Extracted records
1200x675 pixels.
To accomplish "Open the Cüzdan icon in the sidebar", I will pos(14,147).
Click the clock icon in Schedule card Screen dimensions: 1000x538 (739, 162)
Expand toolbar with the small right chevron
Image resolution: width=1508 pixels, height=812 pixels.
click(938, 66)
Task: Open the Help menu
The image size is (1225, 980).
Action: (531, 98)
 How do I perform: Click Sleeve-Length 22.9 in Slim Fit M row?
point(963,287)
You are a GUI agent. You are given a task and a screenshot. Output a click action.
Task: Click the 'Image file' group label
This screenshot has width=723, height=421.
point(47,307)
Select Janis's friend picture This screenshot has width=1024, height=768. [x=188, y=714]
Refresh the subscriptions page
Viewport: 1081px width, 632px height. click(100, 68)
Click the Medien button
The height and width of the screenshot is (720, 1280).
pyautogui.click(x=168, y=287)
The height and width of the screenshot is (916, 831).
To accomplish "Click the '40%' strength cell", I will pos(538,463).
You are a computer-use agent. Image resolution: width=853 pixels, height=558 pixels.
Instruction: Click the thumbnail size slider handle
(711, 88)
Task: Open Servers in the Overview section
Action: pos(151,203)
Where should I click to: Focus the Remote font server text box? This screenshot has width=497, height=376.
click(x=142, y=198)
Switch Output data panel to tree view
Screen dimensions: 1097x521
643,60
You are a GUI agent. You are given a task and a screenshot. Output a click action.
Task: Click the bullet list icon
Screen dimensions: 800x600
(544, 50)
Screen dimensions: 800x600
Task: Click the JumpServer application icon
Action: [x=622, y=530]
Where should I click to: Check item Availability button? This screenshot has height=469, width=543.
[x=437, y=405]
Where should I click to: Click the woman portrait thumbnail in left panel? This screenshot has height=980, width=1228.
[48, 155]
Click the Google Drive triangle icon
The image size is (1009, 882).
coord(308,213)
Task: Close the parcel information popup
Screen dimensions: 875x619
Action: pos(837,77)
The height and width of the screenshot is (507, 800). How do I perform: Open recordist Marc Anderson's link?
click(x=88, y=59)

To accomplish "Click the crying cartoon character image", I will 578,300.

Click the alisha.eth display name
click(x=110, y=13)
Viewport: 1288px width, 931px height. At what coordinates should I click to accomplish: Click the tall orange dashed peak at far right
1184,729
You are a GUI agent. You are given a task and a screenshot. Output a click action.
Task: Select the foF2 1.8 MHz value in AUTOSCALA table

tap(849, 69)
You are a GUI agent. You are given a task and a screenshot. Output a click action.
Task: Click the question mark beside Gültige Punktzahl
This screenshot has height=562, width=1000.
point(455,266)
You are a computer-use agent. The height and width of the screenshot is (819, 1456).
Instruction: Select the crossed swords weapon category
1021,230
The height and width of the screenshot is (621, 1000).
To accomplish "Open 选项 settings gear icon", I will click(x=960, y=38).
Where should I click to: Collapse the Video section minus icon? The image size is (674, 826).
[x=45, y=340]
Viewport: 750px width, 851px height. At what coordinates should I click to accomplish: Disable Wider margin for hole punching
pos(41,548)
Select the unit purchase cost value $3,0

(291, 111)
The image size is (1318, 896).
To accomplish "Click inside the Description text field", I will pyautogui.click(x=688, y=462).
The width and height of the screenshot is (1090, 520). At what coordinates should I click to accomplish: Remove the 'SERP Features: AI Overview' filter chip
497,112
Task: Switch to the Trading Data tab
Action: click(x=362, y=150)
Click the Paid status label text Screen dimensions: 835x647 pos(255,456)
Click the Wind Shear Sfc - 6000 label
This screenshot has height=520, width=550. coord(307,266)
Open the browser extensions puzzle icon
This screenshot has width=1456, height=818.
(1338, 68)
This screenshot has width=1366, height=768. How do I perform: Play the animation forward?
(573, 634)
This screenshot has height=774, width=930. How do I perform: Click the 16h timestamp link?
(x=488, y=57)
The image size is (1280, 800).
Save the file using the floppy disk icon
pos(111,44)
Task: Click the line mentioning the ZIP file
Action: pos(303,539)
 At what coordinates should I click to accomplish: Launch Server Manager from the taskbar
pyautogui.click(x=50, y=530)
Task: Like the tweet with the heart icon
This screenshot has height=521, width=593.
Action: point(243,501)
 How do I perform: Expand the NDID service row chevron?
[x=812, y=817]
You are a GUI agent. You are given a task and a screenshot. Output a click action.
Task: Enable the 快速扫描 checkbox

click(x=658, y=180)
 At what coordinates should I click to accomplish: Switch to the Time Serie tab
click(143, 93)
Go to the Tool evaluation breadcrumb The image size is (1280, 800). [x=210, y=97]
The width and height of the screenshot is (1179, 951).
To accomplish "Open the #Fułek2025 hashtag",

= Your objective =
Provide an exact transcription of every entry above.

= Solution to the exercise =
1200x675 pixels.
To accomplish "Open the Cüzdan icon in the sidebar", I will pos(14,147).
Click the clock icon in Schedule card Screen dimensions: 1000x538 (739, 162)
Expand toolbar with the small right chevron
Image resolution: width=1508 pixels, height=812 pixels.
click(938, 66)
Task: Open the Help menu
The image size is (1225, 980).
Action: (531, 98)
 How do I perform: Click Sleeve-Length 22.9 in Slim Fit M row?
point(963,287)
You are a GUI agent. You are given a task and a screenshot. Output a click action.
Task: Click the 'Image file' group label
This screenshot has width=723, height=421.
point(47,307)
Select Janis's friend picture This screenshot has width=1024, height=768. [x=188, y=714]
Refresh the subscriptions page
Viewport: 1081px width, 632px height. click(100, 68)
Click the Medien button
The height and width of the screenshot is (720, 1280).
pyautogui.click(x=168, y=287)
The height and width of the screenshot is (916, 831).
To accomplish "Click the '40%' strength cell", I will pos(538,463).
You are a computer-use agent. Image resolution: width=853 pixels, height=558 pixels.
Instruction: Click the thumbnail size slider handle
(711, 88)
Task: Open Servers in the Overview section
Action: pos(151,203)
Where should I click to: Focus the Remote font server text box? This screenshot has width=497, height=376.
click(x=142, y=198)
Switch Output data panel to tree view
Screen dimensions: 1097x521
643,60
You are a GUI agent. You are given a task and a screenshot. Output a click action.
Task: Click the bullet list icon
Screen dimensions: 800x600
(544, 50)
Screen dimensions: 800x600
Task: Click the JumpServer application icon
Action: [x=622, y=530]
Where should I click to: Check item Availability button? This screenshot has height=469, width=543.
[x=437, y=405]
Where should I click to: Click the woman portrait thumbnail in left panel? This screenshot has height=980, width=1228.
[48, 155]
Click the Google Drive triangle icon
The image size is (1009, 882).
coord(308,213)
Task: Close the parcel information popup
Screen dimensions: 875x619
Action: pos(837,77)
The height and width of the screenshot is (507, 800). How do I perform: Open recordist Marc Anderson's link?
click(x=88, y=59)

To accomplish "Click the crying cartoon character image", I will 578,300.

Click the alisha.eth display name
click(x=110, y=13)
Viewport: 1288px width, 931px height. At what coordinates should I click to accomplish: Click the tall orange dashed peak at far right
1184,729
You are a GUI agent. You are given a task and a screenshot. Output a click action.
Task: Select the foF2 1.8 MHz value in AUTOSCALA table

tap(849, 69)
You are a GUI agent. You are given a task and a screenshot. Output a click action.
Task: Click the question mark beside Gültige Punktzahl
This screenshot has height=562, width=1000.
point(455,266)
You are a computer-use agent. The height and width of the screenshot is (819, 1456).
Instruction: Select the crossed swords weapon category
1021,230
The height and width of the screenshot is (621, 1000).
To accomplish "Open 选项 settings gear icon", I will click(x=960, y=38).
Where should I click to: Collapse the Video section minus icon? The image size is (674, 826).
[x=45, y=340]
Viewport: 750px width, 851px height. At what coordinates should I click to accomplish: Disable Wider margin for hole punching
pos(41,548)
Select the unit purchase cost value $3,0

(291, 111)
The image size is (1318, 896).
To accomplish "Click inside the Description text field", I will pyautogui.click(x=688, y=462).
The width and height of the screenshot is (1090, 520). At what coordinates should I click to accomplish: Remove the 'SERP Features: AI Overview' filter chip
497,112
Task: Switch to the Trading Data tab
Action: click(x=362, y=150)
Click the Paid status label text Screen dimensions: 835x647 pos(255,456)
Click the Wind Shear Sfc - 6000 label
This screenshot has height=520, width=550. coord(307,266)
Open the browser extensions puzzle icon
This screenshot has width=1456, height=818.
(1338, 68)
This screenshot has width=1366, height=768. How do I perform: Play the animation forward?
(573, 634)
This screenshot has height=774, width=930. How do I perform: Click the 16h timestamp link?
(x=488, y=57)
The image size is (1280, 800).
Save the file using the floppy disk icon
pos(111,44)
Task: Click the line mentioning the ZIP file
Action: pos(303,539)
 At what coordinates should I click to accomplish: Launch Server Manager from the taskbar
pyautogui.click(x=50, y=530)
Task: Like the tweet with the heart icon
This screenshot has height=521, width=593.
Action: point(243,501)
 How do I perform: Expand the NDID service row chevron?
[x=812, y=817]
You are a GUI agent. You are given a task and a screenshot. Output a click action.
Task: Enable the 快速扫描 checkbox

click(x=658, y=180)
 At what coordinates should I click to accomplish: Switch to the Time Serie tab
click(143, 93)
Go to the Tool evaluation breadcrumb The image size is (1280, 800). [x=210, y=97]
The width and height of the screenshot is (1179, 951).
To accomplish "Open the #Fułek2025 hashtag",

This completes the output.